You can also see one of the issues from the previous stage, the Binary expression takes in a token as an operator, this means that in the code it treats every token type as though it could be an operator, even though only a subset are binary operators. This makes it easy to miss one out.
Static Analysis
I need to make sure that variables are used correctly, and that variables are bound by scope. I do this using a resolver that visits every node in the syntax tree, and it tracks the current scopes, variable names, and where the values are in the environment. This is especially important with closures. This also uses exceptions for errors, and has one more issue: it does not handle mutual recursion well because functions have to be declared before they are called. To handle this properly, I need to make sure I visit declarations before other statements, but I need to do this for every single scope.
Type Checking
The next stage of lexical analysis is type checking. The type checker makes sure that every node in the syntax tree has a type, and makes sure that all the types are being used correctly, by comparing the types it inferred to the types provided in the source code. This is quite similar to the interpreter, only that instead of returning values it returns types, that it then uses to modify the placeholder types in the syntax tree. Since this code is newer, made after migrating from Java to Kotlin, I don't use exceptions to handle errors. Instead, I append to a string array, which is not ideal but is a step up. That way it tries to get as many type errors as possible, and can theoretically be used for code highlighting. Like the resolver, type recursion is a problem. I will need to fix this if I want to write the compiler in Minerva.
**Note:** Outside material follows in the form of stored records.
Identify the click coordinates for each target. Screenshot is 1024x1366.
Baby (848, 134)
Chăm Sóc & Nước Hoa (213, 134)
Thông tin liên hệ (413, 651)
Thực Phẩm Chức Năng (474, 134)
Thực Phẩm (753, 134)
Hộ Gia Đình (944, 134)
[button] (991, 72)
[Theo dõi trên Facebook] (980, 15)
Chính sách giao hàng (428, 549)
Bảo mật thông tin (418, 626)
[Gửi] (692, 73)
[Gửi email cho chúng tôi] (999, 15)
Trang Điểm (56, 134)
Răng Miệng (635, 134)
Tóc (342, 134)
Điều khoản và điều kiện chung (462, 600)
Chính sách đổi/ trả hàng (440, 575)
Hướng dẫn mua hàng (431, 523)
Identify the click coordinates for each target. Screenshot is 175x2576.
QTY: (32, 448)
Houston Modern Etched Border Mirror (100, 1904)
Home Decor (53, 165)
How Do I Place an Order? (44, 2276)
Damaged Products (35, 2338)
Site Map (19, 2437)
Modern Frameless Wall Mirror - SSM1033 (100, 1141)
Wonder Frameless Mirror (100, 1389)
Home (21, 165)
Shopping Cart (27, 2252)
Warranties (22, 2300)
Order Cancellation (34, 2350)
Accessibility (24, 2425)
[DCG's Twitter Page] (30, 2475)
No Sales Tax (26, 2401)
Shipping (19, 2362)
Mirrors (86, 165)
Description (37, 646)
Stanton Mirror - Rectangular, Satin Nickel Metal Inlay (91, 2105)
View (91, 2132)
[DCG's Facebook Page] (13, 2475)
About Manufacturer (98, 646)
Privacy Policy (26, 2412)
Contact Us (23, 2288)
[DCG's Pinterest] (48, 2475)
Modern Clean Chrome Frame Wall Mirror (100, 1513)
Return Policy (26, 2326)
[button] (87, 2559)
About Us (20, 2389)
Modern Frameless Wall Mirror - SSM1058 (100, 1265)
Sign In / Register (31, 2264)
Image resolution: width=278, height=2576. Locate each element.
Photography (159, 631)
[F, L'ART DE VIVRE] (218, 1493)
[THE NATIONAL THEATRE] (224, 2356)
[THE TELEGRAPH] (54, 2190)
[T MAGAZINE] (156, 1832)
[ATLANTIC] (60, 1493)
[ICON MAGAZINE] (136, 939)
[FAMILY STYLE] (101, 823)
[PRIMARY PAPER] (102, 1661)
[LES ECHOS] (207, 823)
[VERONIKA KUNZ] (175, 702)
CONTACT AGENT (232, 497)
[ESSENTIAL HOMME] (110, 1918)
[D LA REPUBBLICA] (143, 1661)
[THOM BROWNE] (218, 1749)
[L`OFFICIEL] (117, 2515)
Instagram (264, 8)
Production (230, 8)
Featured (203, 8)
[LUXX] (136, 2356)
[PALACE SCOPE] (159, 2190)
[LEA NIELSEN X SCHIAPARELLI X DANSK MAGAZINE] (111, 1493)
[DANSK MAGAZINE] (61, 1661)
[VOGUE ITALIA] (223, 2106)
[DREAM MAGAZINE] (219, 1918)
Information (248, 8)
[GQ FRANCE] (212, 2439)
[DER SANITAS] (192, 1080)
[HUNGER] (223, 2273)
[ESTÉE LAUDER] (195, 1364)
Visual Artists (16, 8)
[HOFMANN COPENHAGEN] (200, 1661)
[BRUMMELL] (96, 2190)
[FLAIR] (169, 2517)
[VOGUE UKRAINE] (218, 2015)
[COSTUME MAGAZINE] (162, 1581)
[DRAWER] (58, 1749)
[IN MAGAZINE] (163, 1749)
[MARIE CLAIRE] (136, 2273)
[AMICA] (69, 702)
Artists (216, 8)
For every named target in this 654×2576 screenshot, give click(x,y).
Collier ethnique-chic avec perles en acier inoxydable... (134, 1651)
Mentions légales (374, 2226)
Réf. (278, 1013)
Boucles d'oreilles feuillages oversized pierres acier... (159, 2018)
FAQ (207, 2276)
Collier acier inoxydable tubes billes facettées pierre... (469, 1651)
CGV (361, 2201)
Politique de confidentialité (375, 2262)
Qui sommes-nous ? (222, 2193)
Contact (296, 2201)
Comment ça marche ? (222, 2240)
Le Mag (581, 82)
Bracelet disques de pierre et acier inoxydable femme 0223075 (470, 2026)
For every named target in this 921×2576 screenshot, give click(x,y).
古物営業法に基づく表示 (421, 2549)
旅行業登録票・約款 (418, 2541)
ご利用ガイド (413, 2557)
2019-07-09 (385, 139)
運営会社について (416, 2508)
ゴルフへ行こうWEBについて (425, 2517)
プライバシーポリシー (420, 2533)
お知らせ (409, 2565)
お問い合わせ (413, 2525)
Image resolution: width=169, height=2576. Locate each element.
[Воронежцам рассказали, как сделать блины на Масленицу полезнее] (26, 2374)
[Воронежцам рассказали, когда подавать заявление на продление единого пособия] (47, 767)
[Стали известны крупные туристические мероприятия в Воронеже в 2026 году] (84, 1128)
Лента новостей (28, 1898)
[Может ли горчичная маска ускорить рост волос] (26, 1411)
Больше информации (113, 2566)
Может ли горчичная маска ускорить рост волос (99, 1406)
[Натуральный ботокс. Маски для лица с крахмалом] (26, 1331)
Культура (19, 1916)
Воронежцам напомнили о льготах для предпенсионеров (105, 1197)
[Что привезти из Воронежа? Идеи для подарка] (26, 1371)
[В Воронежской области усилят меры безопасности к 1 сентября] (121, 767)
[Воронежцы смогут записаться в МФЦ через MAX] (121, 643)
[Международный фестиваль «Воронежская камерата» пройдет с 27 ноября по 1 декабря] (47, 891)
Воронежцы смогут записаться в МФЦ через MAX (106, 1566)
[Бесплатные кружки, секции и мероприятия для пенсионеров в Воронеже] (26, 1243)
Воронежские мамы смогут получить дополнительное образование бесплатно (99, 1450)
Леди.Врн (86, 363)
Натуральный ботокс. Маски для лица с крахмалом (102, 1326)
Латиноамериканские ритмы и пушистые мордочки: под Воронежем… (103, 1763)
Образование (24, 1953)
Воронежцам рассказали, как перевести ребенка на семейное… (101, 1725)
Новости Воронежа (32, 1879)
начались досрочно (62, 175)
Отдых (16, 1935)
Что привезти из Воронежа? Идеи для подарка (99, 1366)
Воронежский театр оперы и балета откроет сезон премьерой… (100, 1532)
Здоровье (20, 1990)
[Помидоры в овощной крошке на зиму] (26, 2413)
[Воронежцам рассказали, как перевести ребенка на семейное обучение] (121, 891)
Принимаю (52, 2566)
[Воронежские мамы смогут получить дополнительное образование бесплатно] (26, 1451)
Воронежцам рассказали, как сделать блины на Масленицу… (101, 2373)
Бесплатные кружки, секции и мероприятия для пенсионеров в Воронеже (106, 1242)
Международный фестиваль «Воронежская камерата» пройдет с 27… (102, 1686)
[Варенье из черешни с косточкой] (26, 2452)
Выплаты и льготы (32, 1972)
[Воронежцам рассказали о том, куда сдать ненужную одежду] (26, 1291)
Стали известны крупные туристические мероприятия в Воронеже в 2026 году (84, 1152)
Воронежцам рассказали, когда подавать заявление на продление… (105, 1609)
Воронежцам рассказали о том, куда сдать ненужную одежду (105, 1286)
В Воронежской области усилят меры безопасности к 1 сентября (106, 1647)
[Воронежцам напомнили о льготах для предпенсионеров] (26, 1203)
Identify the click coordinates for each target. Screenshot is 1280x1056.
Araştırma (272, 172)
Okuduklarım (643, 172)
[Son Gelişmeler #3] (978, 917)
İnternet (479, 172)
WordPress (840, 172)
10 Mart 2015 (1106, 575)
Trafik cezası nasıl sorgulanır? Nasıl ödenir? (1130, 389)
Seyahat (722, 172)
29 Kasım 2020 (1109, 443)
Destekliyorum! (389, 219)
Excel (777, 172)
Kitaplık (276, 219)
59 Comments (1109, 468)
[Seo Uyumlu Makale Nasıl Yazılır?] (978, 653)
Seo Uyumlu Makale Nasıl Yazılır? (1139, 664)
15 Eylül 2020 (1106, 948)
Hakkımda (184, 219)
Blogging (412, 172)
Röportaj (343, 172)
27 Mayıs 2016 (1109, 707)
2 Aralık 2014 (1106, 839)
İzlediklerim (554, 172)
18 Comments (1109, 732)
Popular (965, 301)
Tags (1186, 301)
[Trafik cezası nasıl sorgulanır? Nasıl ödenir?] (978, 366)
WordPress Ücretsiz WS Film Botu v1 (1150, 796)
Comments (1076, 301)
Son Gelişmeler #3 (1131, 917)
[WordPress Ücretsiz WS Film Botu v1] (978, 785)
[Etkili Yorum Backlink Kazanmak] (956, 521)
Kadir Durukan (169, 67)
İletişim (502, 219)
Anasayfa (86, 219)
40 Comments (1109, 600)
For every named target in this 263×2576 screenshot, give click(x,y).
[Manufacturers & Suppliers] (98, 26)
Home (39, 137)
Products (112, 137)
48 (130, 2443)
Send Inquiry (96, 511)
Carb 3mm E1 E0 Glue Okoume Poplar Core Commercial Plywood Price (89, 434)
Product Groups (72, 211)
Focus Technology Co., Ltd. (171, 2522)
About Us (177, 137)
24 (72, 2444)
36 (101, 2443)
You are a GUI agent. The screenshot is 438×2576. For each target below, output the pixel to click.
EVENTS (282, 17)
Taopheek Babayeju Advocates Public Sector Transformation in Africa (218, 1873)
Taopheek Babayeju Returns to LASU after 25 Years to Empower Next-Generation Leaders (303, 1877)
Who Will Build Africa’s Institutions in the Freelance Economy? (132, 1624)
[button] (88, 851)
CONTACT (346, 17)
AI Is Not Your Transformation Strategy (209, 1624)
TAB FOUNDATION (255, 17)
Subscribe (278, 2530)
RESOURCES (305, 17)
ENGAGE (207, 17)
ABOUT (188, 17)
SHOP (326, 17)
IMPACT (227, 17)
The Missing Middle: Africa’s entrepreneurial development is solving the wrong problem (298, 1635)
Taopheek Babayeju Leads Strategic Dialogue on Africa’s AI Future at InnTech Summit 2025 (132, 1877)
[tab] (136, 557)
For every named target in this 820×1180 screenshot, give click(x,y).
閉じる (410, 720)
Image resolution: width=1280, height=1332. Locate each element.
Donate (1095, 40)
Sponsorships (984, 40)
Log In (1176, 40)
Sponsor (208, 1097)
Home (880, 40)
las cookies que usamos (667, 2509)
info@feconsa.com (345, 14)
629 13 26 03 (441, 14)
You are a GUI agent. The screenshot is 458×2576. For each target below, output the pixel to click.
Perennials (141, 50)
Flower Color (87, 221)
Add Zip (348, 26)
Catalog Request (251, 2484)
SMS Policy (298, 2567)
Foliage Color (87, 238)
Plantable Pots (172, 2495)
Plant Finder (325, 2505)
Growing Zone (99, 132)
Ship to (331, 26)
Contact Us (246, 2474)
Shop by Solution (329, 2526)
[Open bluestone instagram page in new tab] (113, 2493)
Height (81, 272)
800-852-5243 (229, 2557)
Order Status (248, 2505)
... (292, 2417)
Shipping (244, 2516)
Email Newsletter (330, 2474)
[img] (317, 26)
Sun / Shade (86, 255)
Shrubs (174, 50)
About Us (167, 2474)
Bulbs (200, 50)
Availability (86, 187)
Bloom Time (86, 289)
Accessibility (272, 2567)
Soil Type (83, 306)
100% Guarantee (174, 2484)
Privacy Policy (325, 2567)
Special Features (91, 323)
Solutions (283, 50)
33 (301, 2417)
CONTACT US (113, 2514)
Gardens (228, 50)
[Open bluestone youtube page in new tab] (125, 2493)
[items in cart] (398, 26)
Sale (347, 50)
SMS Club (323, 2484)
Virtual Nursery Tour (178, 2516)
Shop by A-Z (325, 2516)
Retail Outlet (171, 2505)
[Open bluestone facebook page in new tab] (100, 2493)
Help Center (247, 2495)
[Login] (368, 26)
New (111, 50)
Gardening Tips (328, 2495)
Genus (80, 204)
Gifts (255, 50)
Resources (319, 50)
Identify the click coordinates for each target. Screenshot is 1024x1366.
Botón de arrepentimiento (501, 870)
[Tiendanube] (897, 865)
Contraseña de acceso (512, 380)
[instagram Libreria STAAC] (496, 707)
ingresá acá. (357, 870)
sealed class Expr(var type: Type) {
class Array(val values: List<Expr>): Expr(Type.ArrayType(Type.AnyType()))
class Assign(val name: Token, val value: Expr) : Expr(Type.NullType())
class Binary(val left: Expr, val operator: Token, val right: Expr) : Expr(Type.AnyType())
}
In Minerva I'd like to do something like this:
type Array = class(const values: List<Expr>)
type Assign = class(const name: Token, const value: Expr)
type Binary(const left: Expr, const operator: Token, const right: Expr)
type Expr = Array | Assign | Binary
Interpreting
The final stage is executing the code. This is simply a switch statement over the syntax tree, that handles each node type appropraitely, returing values for expressions and executing statements.
The main thing I'd like to change here is adding more backends, and adding an optimisation stage.
That's pretty much it
There are more specific implementation details and design decisions, but this is a high level picture of how the compiler works. If there is anything else you'd like to know about how it works, you can ask in the comments.